Bu çerçevede sudaki hidrojeni elektroliz (elektrik akımının etkisiyle ortaya çıkan kimyasal ayrışma) yoluyla ayırarak yakıt pilleriyle elektriğe çevirdiklerini vurgulayan Uslu, "Hidrojen ve oksijenin ayrıştırılmasını da sanayi elektriğinden değil, kurduğumuz güneş panellerinden aldığımız elektrikle yapıyoruz. 'Yeşil hidrojen' dediğimiz bu enerjiyi de depolayabiliyoruz. Ürettiğimiz enerjiyi ise geceleri üniversitemizin içerisini aydınlatmak için kullanıyoruz." dedi.
Yeşil Enerji Evi Proje Yürütücüsü Prof. Dr. Yüksel Kaplan da güneş ve rüzgardan elde edilen enerjinin sürekli kullanılamadığını, bu yüzden enerjinin dönüştürülmesine ihtiyaç duyulduğunu anlattı.

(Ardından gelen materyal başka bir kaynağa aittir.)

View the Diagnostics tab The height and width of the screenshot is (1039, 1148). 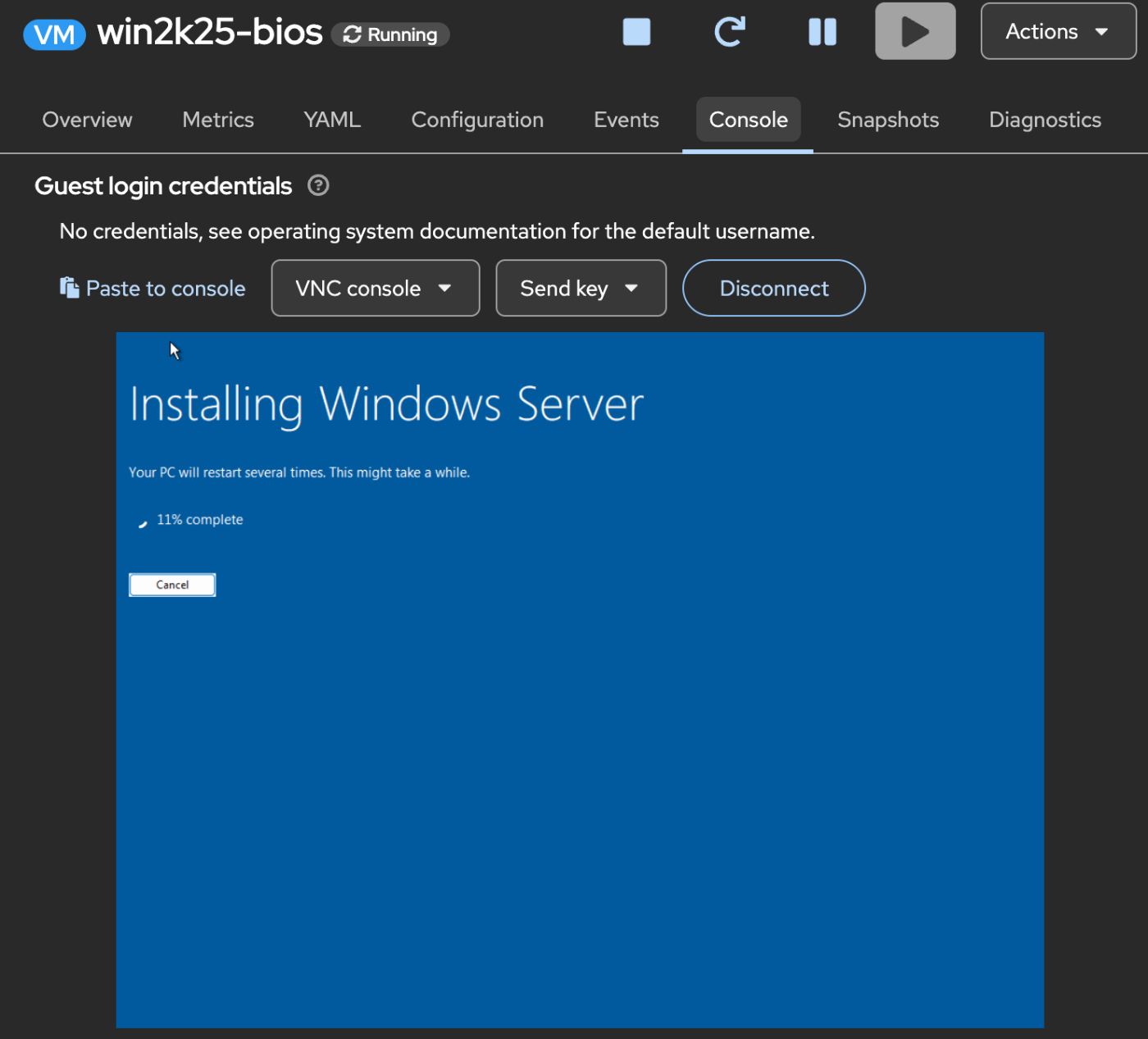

Bu çalışmaların yapılabildiğini göstermek için Sanayi ve Teknoloji Bakanlığının desteğiyle Türkiye'de ilk defa üniversitelerinde Yeşil Enerji Evi kurulduğunu dile getiren Kaplan, çalışmaların olumlu sonuç verdiğini aktardı.
- Yakıt pilleri ile geceleri elektrik üretiliyor
Kaplan, proje kapsamında kurulan güneş enerjisi sisteminden gelen elektriğin, gündüzleri yerleşkedeki kafeteryanın ihtiyacını karşıladığını, fazlasının ise akülerde depolanarak elektrolizörde kullanıldığını anlattı.
Elektrolizörden elde ettikleri hidrojeni ise kompozit depolarda muhafaza ettiklerini ifade eden Kaplan, "Güneş battığında otomatik kontrol ünitesi yardımıyla hidrojen yakıt pillerine geliyor. Geliştirdiğimiz bu sistemle toplam 20 kilovat kapasiteli 2 katı oksit yakıt piliyle geceleri elektrik üretiyoruz. Bunu da yerleşkenin aydınlatılmasında kullanıyoruz." diye konuştu.
Kaplan, enerji üretimi sırasında hidrojenin çevre kirliliğine de neden olmadığına dikkati çekerek, "Hidrojen, doğal gazın yaklaşık 3 katı enerji yoğunluğuna sahip. Hem enerji yoğunluğu hem de enerji emisyonu açısından çok kıymetli. Kimseye muhtaç değilsiniz. Evrende en çok su var ve siz bunu sudan üretiyorsunuz." ifadelerini kullandı.
Kaplan, güneş ve hidrojen enerji sisteminin üniversiteye yıllık yaklaşık 1 milyon lira katkı sağlayacağını sözlerine ekledi.